Start of DATA FOR THIS TASK

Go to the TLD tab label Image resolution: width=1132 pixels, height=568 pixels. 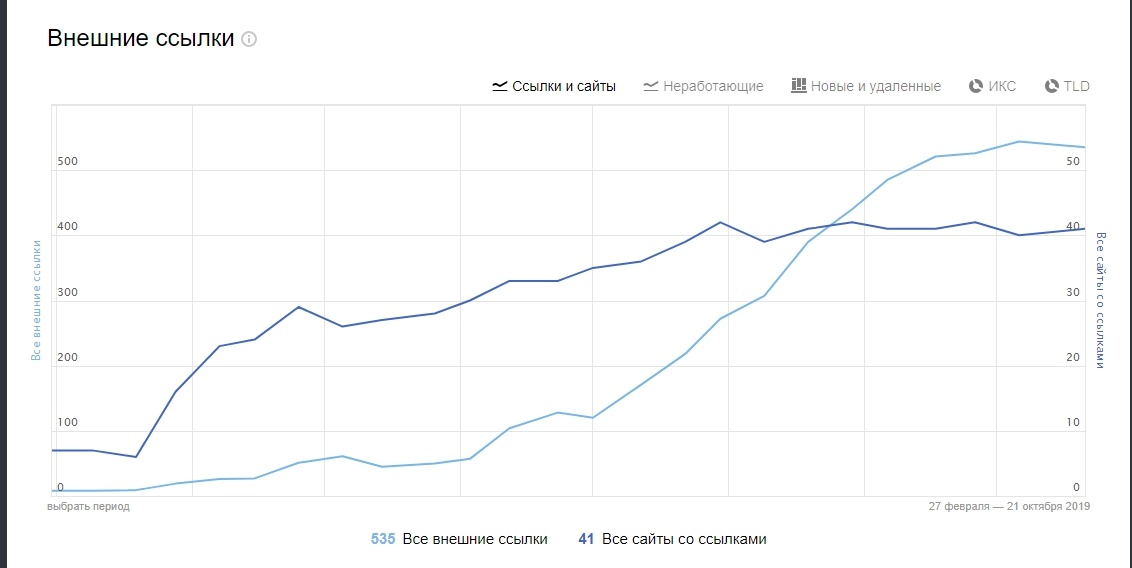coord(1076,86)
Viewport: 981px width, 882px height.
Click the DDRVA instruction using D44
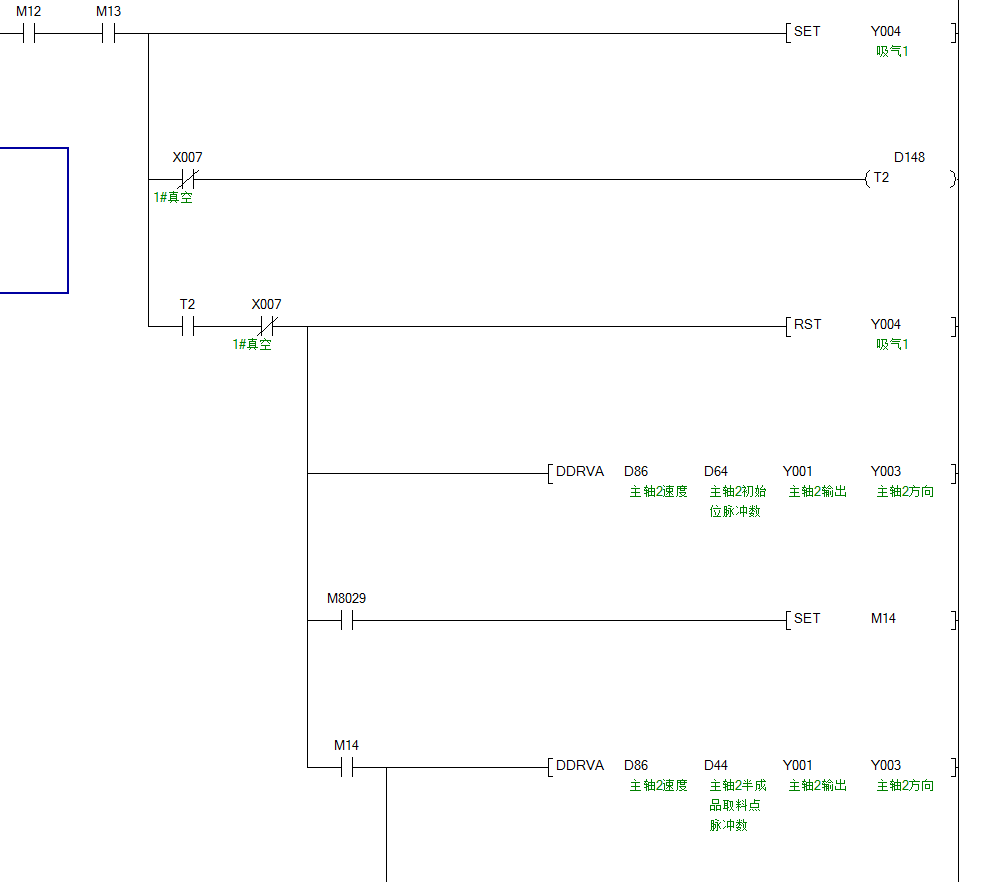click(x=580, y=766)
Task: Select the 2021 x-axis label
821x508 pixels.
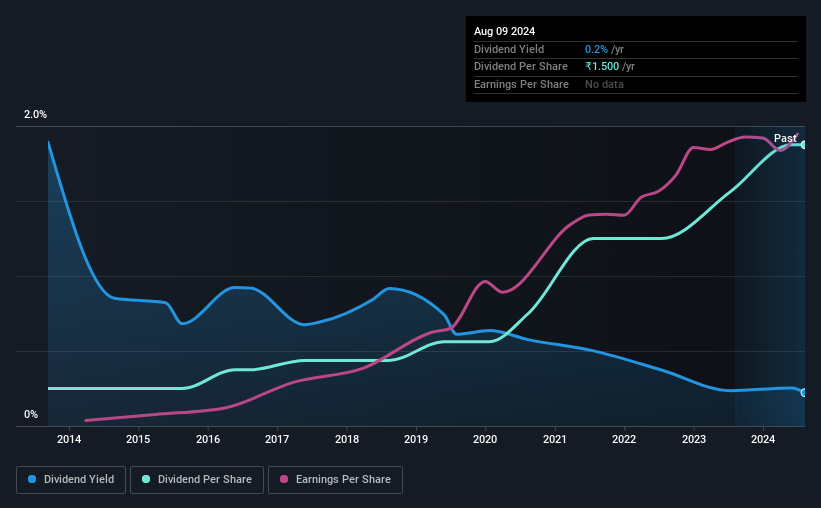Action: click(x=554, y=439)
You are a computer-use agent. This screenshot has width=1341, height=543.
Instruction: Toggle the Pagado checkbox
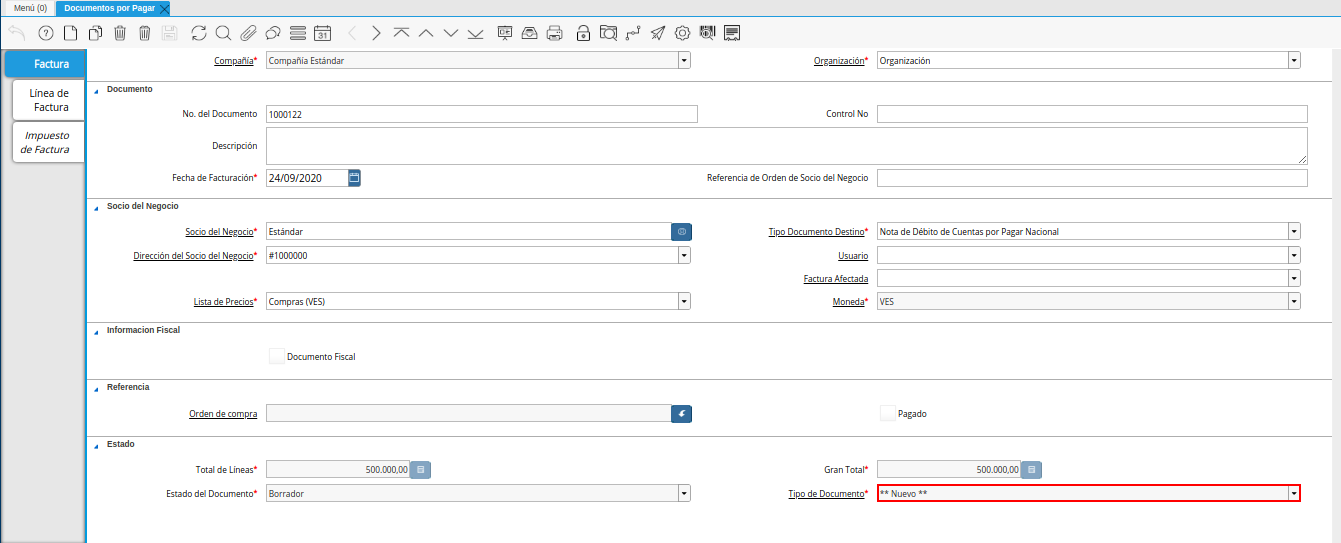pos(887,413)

End of DATA FOR THIS TASK

EXERCISE DETAILS | Beginning with the line that holds "You are a computer-use", write out exactly the lines down to the end of the material above, and no others. Pictures are not part of the copy.

SOLUTION |
You are a computer-use agent. This screenshot has width=1341, height=543.
Instruction: Toggle the Pagado checkbox
pos(887,413)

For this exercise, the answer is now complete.